There are different kinds and different levels of ADHD. It’s great that yours was easy to conquer. You should appriciate that rather than allowing it to entitle you to judge others. One of the biggest issue we deal with, especially as kids, is ignorant, judgmental people telling us to just stop being lazy. If you know anything about this condition, you know it has nothing to do with laziness, or irresponsibility, etc.
It is hard, it does require more from us than we naturally are inclined to give, it does require help from others, it often requires medical treatment. I can write 1000 pages on why, but the whys are already out there for you to learn once you open your mind and get over your irrational emotional reaction which causes unhealthy judgement of others.
Part of how we deal with it, is to get with others that have the same experience and complain about how hard it is. That is healthy.
And yes, I do agree we are responsible for our actions, just like everyone. But taking responsibility looks very different for us than your judgement imply.

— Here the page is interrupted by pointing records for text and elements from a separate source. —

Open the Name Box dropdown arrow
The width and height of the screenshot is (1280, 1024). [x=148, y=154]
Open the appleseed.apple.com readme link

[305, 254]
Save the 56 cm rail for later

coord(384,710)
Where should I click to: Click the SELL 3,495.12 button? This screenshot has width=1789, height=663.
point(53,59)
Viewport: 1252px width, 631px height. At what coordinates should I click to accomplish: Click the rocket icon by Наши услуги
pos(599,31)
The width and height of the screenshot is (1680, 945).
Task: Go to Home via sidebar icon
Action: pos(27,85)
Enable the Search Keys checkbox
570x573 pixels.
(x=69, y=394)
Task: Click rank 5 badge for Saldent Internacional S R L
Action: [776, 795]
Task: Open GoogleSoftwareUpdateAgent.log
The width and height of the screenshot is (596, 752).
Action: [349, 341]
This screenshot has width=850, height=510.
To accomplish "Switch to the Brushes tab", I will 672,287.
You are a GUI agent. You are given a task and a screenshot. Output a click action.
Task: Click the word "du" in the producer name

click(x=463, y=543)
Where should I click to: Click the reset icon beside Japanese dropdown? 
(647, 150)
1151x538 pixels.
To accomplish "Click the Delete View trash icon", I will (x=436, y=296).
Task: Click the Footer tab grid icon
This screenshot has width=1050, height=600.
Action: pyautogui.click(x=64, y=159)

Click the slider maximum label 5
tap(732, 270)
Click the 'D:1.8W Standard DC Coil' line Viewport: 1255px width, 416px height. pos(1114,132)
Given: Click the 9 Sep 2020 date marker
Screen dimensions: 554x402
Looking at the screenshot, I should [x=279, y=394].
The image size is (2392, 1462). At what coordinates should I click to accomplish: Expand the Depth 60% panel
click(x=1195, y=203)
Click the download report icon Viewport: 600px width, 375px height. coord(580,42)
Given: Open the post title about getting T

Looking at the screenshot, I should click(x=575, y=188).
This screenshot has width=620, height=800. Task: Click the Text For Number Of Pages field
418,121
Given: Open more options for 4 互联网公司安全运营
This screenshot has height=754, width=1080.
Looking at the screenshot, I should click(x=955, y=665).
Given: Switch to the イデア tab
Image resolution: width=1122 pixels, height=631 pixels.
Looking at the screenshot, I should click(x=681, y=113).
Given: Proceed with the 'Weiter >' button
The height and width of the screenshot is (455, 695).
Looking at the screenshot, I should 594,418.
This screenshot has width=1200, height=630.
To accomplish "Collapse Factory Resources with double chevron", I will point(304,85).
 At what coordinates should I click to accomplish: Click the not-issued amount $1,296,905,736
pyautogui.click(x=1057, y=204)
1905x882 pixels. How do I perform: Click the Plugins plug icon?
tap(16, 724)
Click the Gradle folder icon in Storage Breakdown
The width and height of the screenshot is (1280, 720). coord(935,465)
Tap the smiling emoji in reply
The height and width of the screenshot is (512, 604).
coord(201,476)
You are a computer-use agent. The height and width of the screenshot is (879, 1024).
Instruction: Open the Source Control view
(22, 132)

January 28, 2019 at 12:10 am #107665AJParticipant
Sorry to be blunt, but you (author) sound exactly like the myopic, judgemental and hubristic AAs I have listened to and ultimately interjected in their berating of another struggling bottle junkie many times in my 12 years of sobriety/recovery. The type who have convinced themselves that their sobriety was their choice and no one else was responsible for t dir use and subsequent decision to stop. To such people I simply say, good for you, but just because you could (supposedly) do that, doesnt mean anyone else can. And just as addictions clinical dx requires “the inability to chose to quit on ones own.” And yes, AAs are drug addicted junkies no different than heroine addicts etc. ETOH IS A DRUG. The clinical dx for add/hd includes the inability to perform certain mental tasks as effectively as a neurotypical person. AND that some of the symptoms will never be completely minimized. And while it may true that each person participates in a particular dance, many of the most destructive absolutely have a perpetrator and a victim; dual victimization is total bs. I an also a survivor if emotional abuse. Abuse is NOT about mutual understanding, rather power and control. And yes the control is real, the victims are not weak or making excuses. They are traumatized. Some for the very symptoms known of by their abusers. NEVER FORGET THAT YOUR LOVED ONES ENTRUST YOU WITH KNOWING THEIR GREATEST FEARS AND VULNERABILITIES. USING THE KNOWLEDGE AGAINST THEM AS A FORM OF DEROGATION IS TREASONOUS TO LOVING THEM; THE MOST EGREGIOUS ABUSE OF TRUST VISITED UPON INTIMATE RELATIONSHIPS.